[RECORDS PROVIDED]

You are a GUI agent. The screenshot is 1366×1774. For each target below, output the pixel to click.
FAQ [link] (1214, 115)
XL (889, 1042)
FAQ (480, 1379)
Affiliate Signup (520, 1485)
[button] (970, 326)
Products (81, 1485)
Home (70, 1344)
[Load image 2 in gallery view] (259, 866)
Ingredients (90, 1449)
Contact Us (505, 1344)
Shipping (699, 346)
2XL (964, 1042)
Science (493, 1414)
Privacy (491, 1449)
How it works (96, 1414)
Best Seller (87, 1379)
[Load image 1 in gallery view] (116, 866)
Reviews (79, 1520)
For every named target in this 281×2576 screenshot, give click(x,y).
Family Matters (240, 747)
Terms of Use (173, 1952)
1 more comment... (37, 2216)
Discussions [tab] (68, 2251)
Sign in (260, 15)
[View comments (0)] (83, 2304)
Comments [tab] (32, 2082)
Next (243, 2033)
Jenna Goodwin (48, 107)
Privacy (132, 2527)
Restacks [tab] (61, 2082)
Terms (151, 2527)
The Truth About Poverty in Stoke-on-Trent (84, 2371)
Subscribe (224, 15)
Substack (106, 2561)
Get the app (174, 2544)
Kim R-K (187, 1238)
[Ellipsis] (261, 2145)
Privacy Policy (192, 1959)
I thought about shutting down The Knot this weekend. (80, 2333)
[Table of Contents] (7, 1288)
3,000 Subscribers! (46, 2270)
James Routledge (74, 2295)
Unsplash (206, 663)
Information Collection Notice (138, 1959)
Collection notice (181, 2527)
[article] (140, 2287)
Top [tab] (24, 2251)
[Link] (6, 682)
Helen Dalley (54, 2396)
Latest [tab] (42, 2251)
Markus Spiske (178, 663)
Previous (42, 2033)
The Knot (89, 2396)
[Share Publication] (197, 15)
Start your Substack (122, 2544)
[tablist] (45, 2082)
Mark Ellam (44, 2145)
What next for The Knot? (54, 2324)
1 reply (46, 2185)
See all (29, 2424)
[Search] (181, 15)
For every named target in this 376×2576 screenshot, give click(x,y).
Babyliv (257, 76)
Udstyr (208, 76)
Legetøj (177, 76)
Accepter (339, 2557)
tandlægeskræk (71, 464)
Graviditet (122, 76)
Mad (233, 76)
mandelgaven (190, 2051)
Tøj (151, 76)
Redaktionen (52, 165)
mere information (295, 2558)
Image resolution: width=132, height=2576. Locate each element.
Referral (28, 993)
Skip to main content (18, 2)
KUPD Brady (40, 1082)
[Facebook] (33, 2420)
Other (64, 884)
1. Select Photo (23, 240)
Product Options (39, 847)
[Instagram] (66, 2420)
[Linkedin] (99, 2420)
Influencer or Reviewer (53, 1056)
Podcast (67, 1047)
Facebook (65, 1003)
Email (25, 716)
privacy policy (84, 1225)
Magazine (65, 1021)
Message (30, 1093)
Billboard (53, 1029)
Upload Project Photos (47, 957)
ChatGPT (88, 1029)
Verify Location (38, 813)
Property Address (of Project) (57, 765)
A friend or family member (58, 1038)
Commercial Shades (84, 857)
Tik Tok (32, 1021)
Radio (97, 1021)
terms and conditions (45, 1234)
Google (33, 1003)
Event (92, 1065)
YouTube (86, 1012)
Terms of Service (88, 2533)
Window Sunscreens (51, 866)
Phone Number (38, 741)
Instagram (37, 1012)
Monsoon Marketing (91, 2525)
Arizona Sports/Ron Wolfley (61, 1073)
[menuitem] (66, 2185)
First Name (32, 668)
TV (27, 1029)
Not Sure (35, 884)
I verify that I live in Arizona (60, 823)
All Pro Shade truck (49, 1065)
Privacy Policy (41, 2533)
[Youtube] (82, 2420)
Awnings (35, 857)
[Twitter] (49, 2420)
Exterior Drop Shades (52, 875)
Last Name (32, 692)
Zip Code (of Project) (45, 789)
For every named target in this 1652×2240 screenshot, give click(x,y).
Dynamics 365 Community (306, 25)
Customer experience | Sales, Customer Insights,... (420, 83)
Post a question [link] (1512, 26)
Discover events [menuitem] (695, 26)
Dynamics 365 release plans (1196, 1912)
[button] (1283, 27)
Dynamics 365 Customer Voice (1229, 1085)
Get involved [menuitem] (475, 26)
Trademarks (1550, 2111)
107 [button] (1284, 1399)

[/RECORDS PROVIDED]

### [PROBLEM DETAILS]
For the listing above, work out how many lines contain the string "give" and return only that figure.

### [REPLY]
3